Gaza sous le tapis du "Red Sea Film Festival"
S'ouvre au Ritz de Djeddah la troisième édition du Red Sea Festival. Le gratin du cinéma mondial s'est donné rendez-vous en Arabie Saoudite du 30 Novembre au 9 Décembre afin de célébrer le 7ième art...
Ce festival fabriqué de toute pièce à coup de pétrodollars, s'inscrit dans la politique de modernisation menée par le prince MBS visant à redonner une image plus sexy au royaume wahhabite. Il est vrai que cet ambitieux personnage a réussi par ses réformes et ses mégaprojets (tel que Neom) à nous faire oublier le massacre des yéménites ou le découpage à la scie de Khashoggi. Et si venait l'idée à un esprit mal avisé de rappeler ces « quelques » mauvais souvenirs, alors bye bye les fonds. D'après un témoignage recueilli sur Facebook (voir ici) tous les professionnels du cinéma bénéficiaires de fonds saoudiens seraient contraints contractuellement de bien fermer leurs gueules*.
Gaza sur le tapis rouge
Comme souvent dans nos régimes autoritaires, le cinéma c'est surtout maquiller le réel et mettre sous le tapis (rouge) tout ce qui dénote. Mais en ce moment particulier de l'histoire, où nous assistons depuis deux mois au génocide de Gaza perpétré par l'Etat israélien, le tapis rouge absorbe très mal le sang qui coule. N'oublions pas chers amis, que le régime saoudien était sur le point de normaliser avec Israël, et malgré les milliers de morts, il continue à ménager la chèvre et le chou. Car les caprices du prince et ses méga-joujoux dépendent toujours de l'oncle Sam et de son allié israélien. On imagine combien MBS doit maudire la cause palestinienne et son retour au cœur de la géopolitique mondiale au moment où commençait sa campagne promotionnelle de Neom et de son blingbling hôtel Siranna (voir ici).

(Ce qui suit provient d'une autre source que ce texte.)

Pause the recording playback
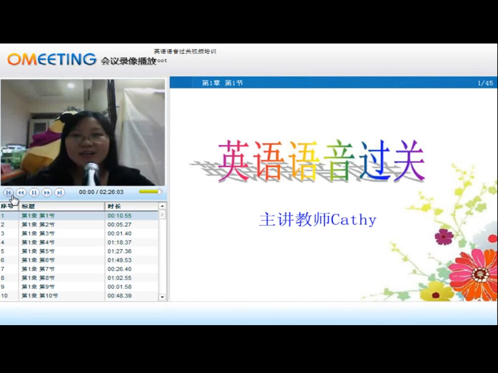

Les participants au festival auraient été sommés de ne pas afficher leur soutien à la Palestine. La même consigne a été donnée au festival de Cinéma de Marrakech (voir ici). Le Maroc étant aussi une monarchie qui normalise avec l'Etat sioniste.
La question qui revient sur le tapis concerne ces artistes qui participent à ces campagnes de blanchiment. Mais que foutent donc ces artistes ? Comme le rappelle amèrement le cinéaste tunisien Ismaël réagissant à l'extrait du contrat cité ci-dessus:
"[...]les scénaristes, réalisateur.rices, acteur.rices, etc., qui choisissent de fermer leur gueule, ils et elles le font en leurs âmes et consciences, pas parce qu'ils ou elles sont obligé.es contractuellement de le faire : ce qui à mon sens est encore plus grave. Ne croyons donc pas que tous les "cinéastes arabes" se taisent parce qu'ils ont signé un contrat. Ils se taisent parce qu'ils et elles sont tout simplement lâches, courtisans et collabos (avec ou sans contrat)"
à méditer...
* Il s'agit d'un paragraphe extrait des clauses contractuelles signées par les "rights holders" qui touchent les fonds du Red Sea Festival. Cet extrait a été publié sur FB par Josephine Hilalia le 05 Décembre 2023.